▸ **REQUEST**:
Copy the material word for word, from its first line through the line that contains "coord(1734,38)".

▸ **GIVEN RECORDS**:
----------------

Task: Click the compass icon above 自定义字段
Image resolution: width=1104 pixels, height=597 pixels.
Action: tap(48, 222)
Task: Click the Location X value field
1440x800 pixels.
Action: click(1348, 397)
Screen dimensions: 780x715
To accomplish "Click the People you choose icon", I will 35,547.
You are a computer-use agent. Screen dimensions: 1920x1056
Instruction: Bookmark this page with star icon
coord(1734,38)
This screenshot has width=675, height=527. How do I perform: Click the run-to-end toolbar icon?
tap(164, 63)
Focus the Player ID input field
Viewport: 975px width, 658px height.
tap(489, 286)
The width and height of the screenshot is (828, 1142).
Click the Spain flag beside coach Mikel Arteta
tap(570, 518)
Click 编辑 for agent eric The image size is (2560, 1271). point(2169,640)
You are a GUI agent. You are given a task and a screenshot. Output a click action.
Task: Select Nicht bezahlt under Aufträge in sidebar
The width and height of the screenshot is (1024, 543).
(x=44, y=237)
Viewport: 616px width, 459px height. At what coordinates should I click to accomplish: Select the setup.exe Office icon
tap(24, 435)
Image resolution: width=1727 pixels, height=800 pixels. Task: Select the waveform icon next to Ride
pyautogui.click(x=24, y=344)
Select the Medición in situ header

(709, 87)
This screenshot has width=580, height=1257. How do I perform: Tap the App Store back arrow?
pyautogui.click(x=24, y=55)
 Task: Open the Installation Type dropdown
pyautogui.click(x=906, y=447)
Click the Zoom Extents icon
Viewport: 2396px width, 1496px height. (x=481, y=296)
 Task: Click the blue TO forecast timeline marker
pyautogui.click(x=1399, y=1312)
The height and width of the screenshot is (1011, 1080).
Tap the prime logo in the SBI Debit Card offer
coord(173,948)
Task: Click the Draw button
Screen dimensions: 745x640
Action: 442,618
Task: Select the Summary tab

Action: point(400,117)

----------------

▸ **EXPECTED OUTPUT**:
Task: Click the compass icon above 自定义字段
Image resolution: width=1104 pixels, height=597 pixels.
Action: tap(48, 222)
Task: Click the Location X value field
1440x800 pixels.
Action: click(1348, 397)
Screen dimensions: 780x715
To accomplish "Click the People you choose icon", I will 35,547.
You are a computer-use agent. Screen dimensions: 1920x1056
Instruction: Bookmark this page with star icon
coord(1734,38)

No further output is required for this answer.